------ Metin Bölümü ------
Ülkemizde Kentsel koruma konusunda yasal mevzuat incelendiğinde 2863 sayılı Kültür ve Tabiat Varlıklarını Koruma Kanunu, tarihi-kültürel değerler ve anıtsal değer taşıyan kentlerin korunması yükümlüğünü fazlasıyla Koruma Yüksek Kurulu ve Koruma Kurullarına yüklediği görülmektedir. Bu yükümlülük tarihi ve kültürel değerlerin doğru saptanmasından, ideal ve uygun koruma kararları alınmasına kadar birçok faaliyetleri içermektedir (Avcı, 2001: 192). 2863 sayılı Kültür ve Tabiat Varlıklarını Koruma Kanunu ile ilk defa merkezden yerele doğru bir koruma eğilimi görülmektedir.
------
Yazılı Talimat 1 :: Listede "The width and" ifadesinin geçtiği satırdan listenin son satırına kadar, iki uç da dahil, bütün satırları taleplerle birlikte yeniden yaz ve cevaplardaki koordinatları 2,55 ile çarpıp buçukları yukarı yuvarlayarak tam sayıya ölçeklendir. Resimleri cevaba koyma.
Ardından gelen listenin yukarıdaki metinle hiçbir ilgisi yok.
------ Kayıtlar ------
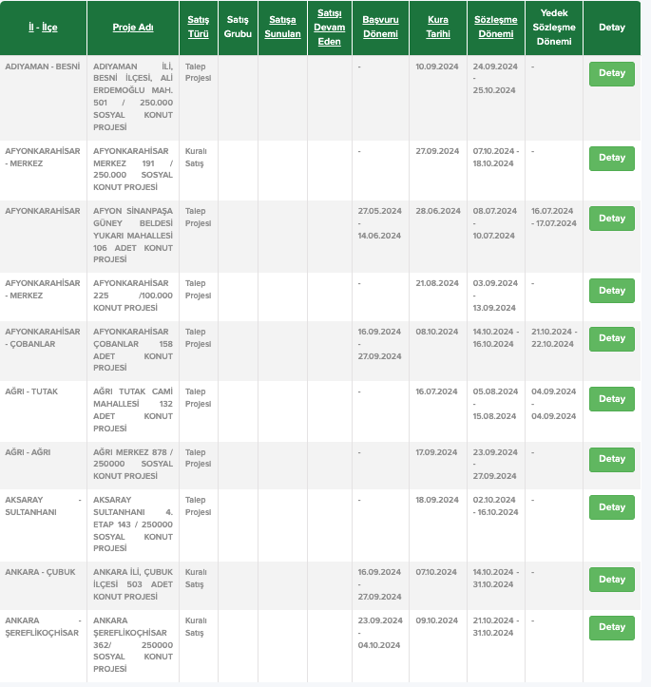Open Detay for Aksaray Sultanhanı project

[612, 506]

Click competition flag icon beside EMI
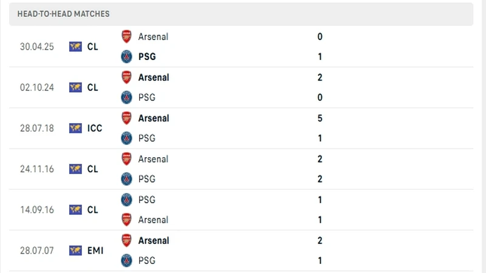click(75, 251)
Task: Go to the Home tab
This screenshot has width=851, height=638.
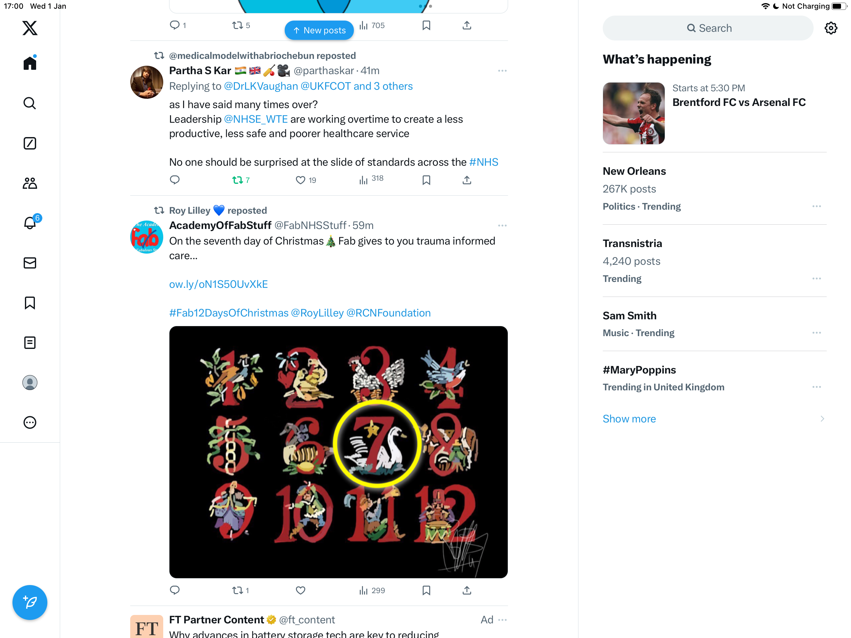Action: (x=30, y=63)
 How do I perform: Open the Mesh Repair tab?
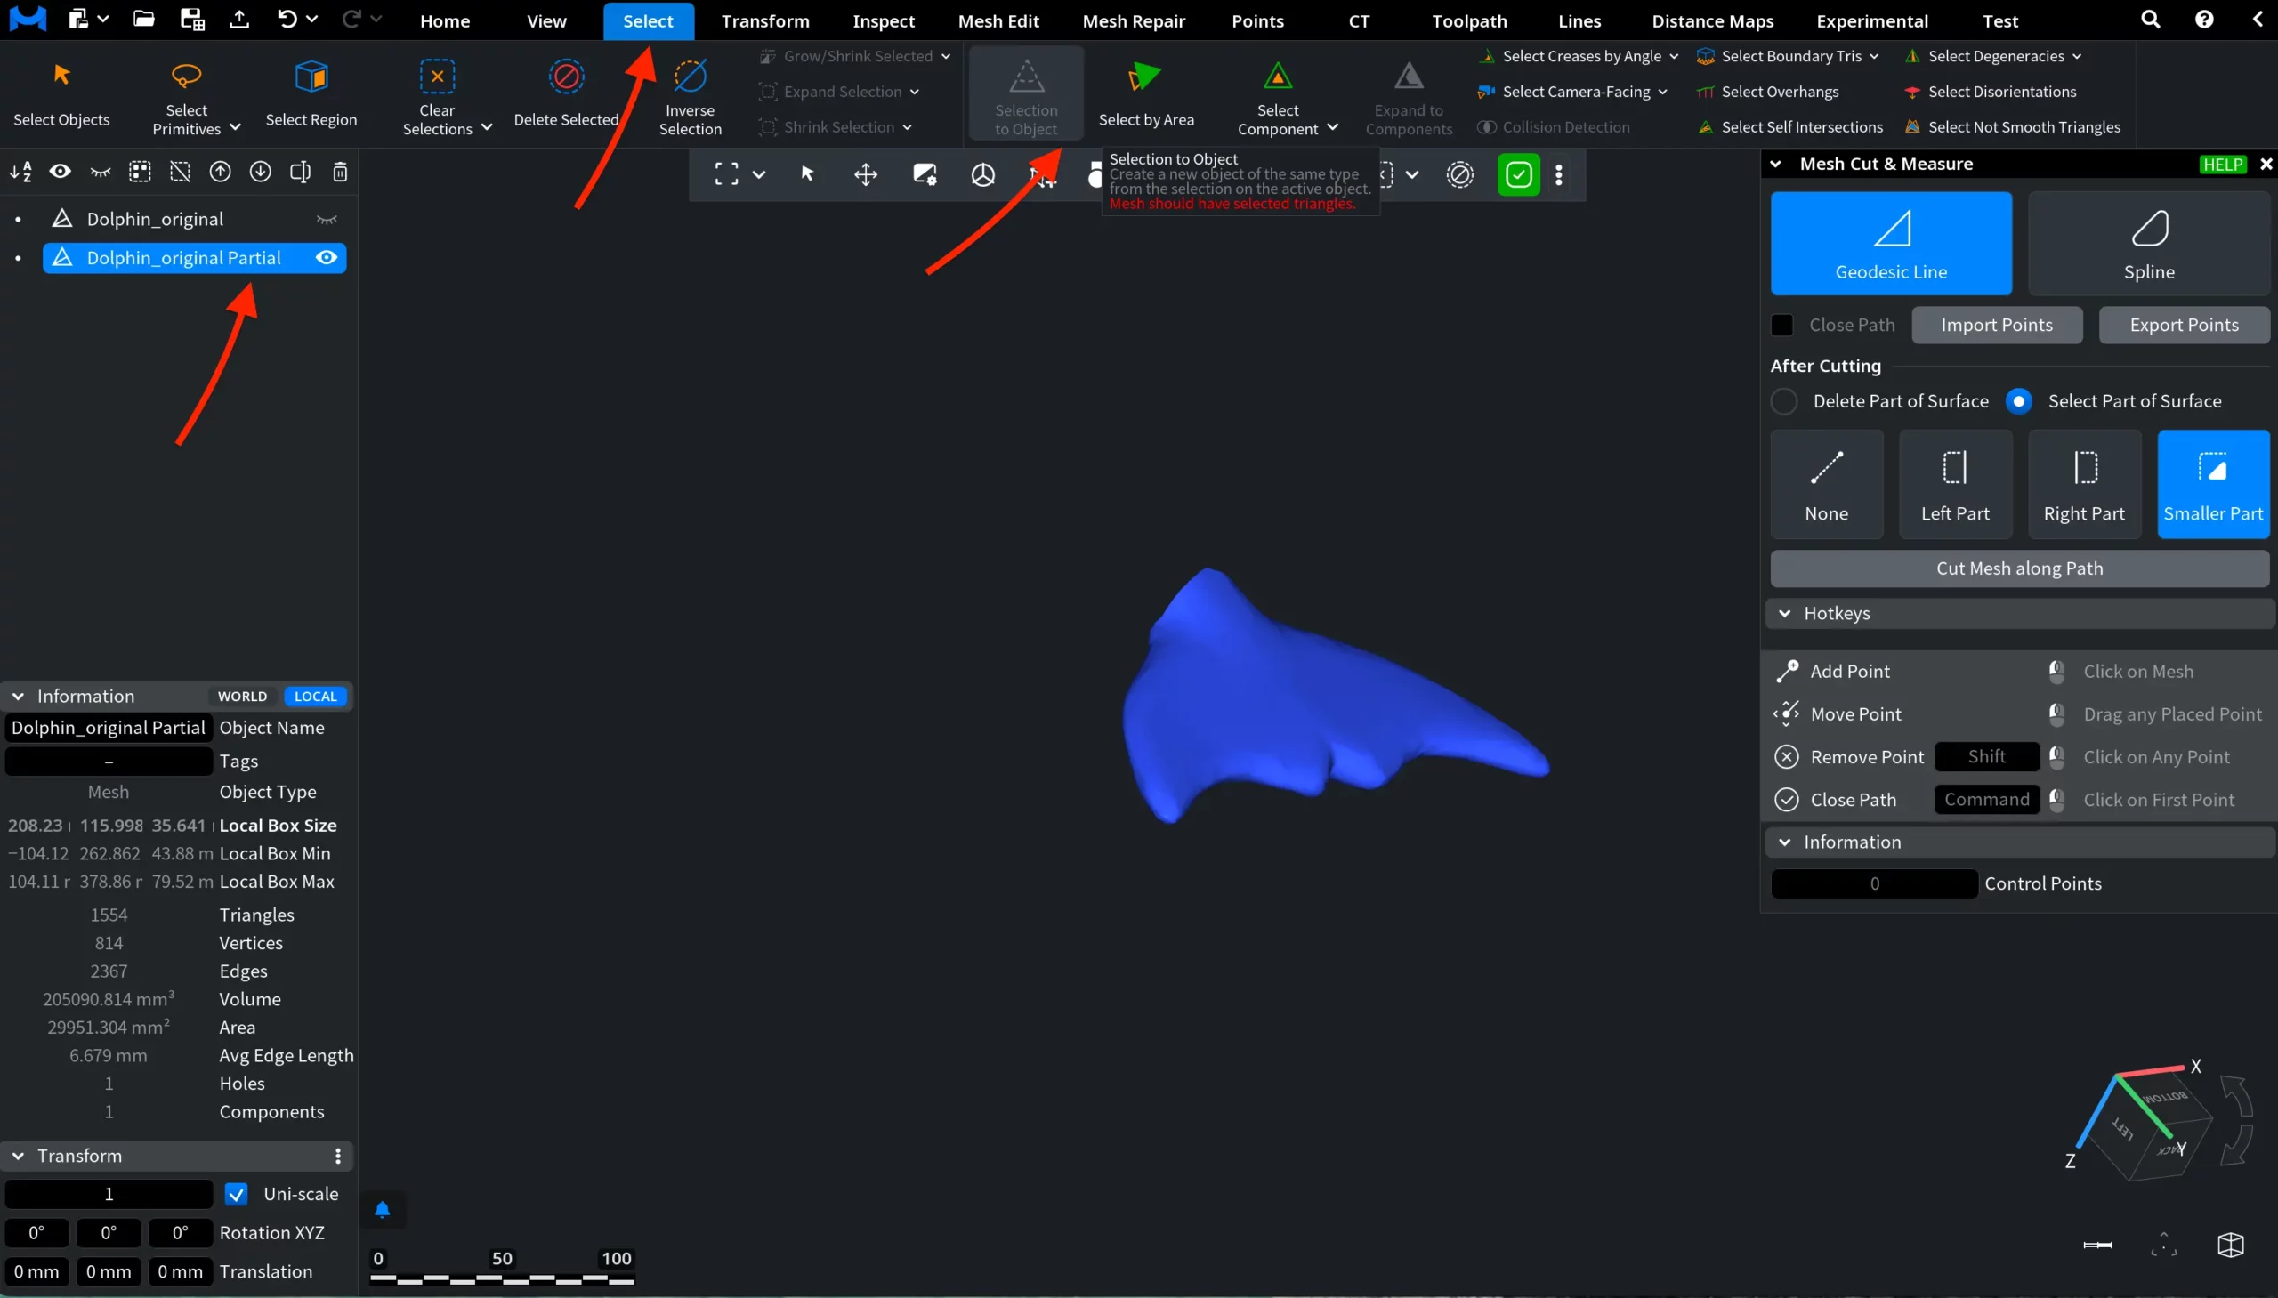coord(1133,21)
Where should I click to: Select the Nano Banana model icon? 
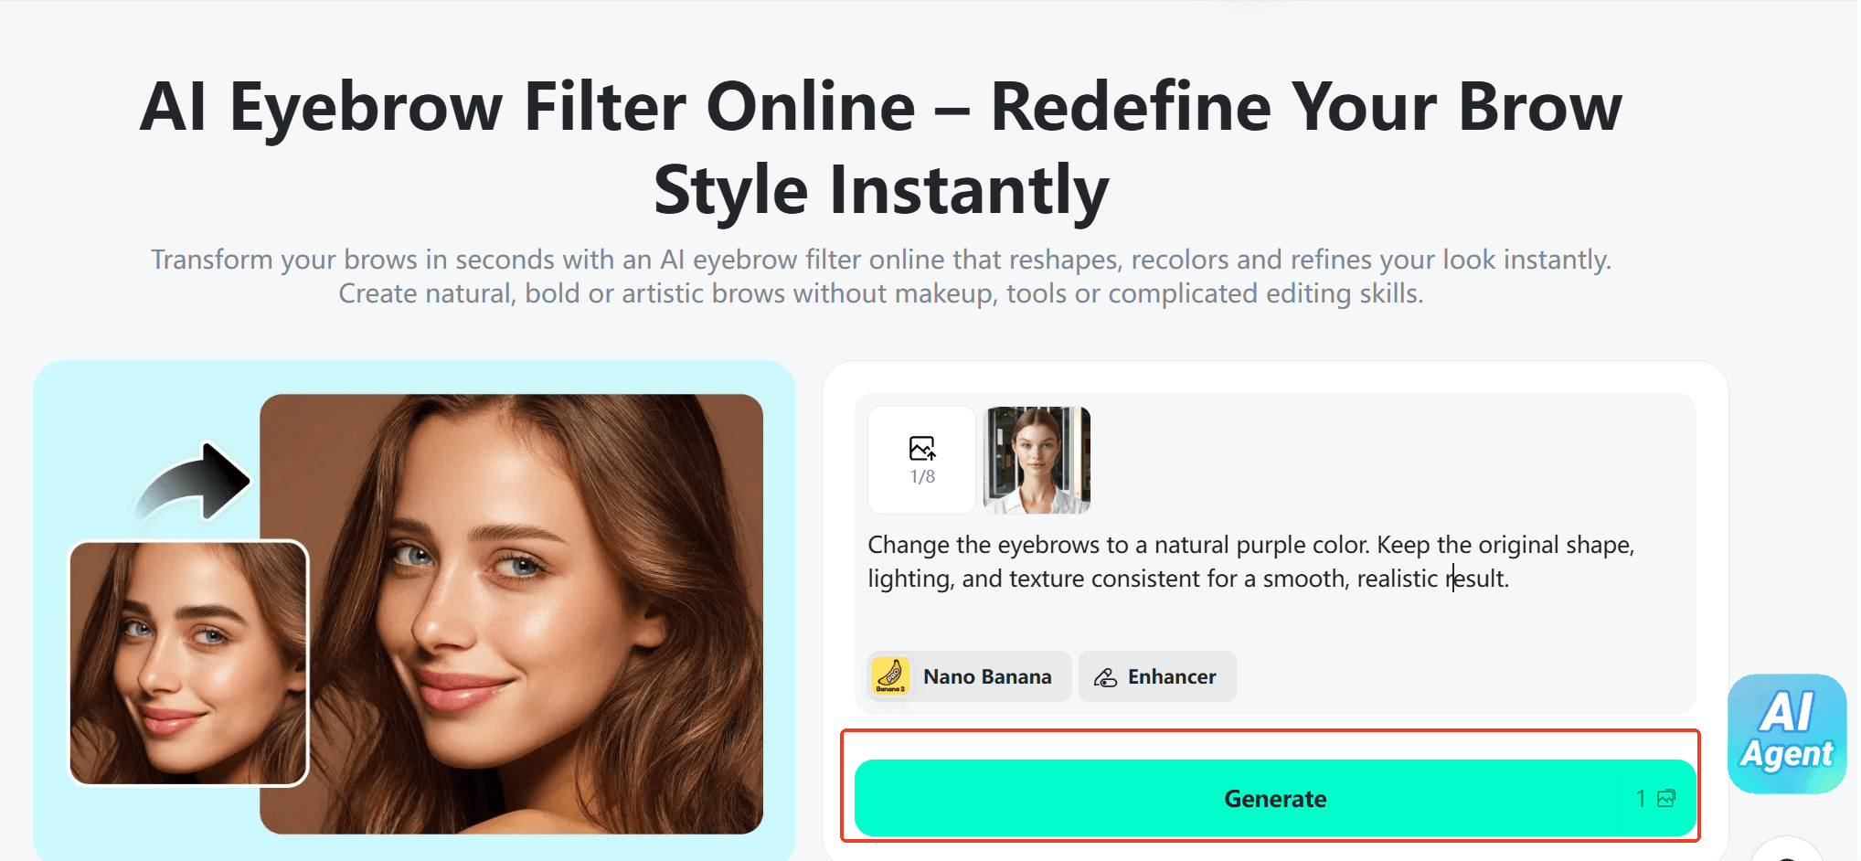(x=890, y=676)
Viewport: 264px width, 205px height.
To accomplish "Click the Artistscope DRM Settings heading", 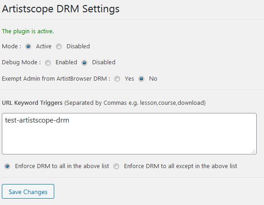I will (x=61, y=9).
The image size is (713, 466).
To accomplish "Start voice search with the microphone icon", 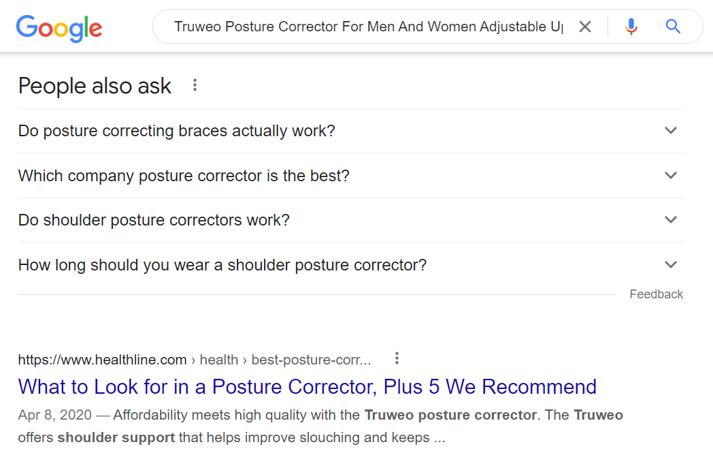I will (631, 27).
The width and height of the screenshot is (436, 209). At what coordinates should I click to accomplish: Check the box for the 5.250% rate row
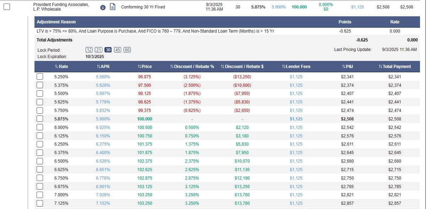point(40,77)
------
Yazılı Talimat 2 :: Kentsel koruma metnine göre 2863 sayılı Kültür ve Tabiat Varlıklarını Koruma Kanunu ile ilk defa nasıl bir koruma eğilimi görülüyor?

Doğru Çıktı 1 ::
The width and height of the screenshot is (436, 209). At what coordinates should I click to accomplish: Check the box for the 5.250% rate row
point(102,196)

Doğru Çıktı 2 :: Merkezden yerele doğru bir koruma eğilimi.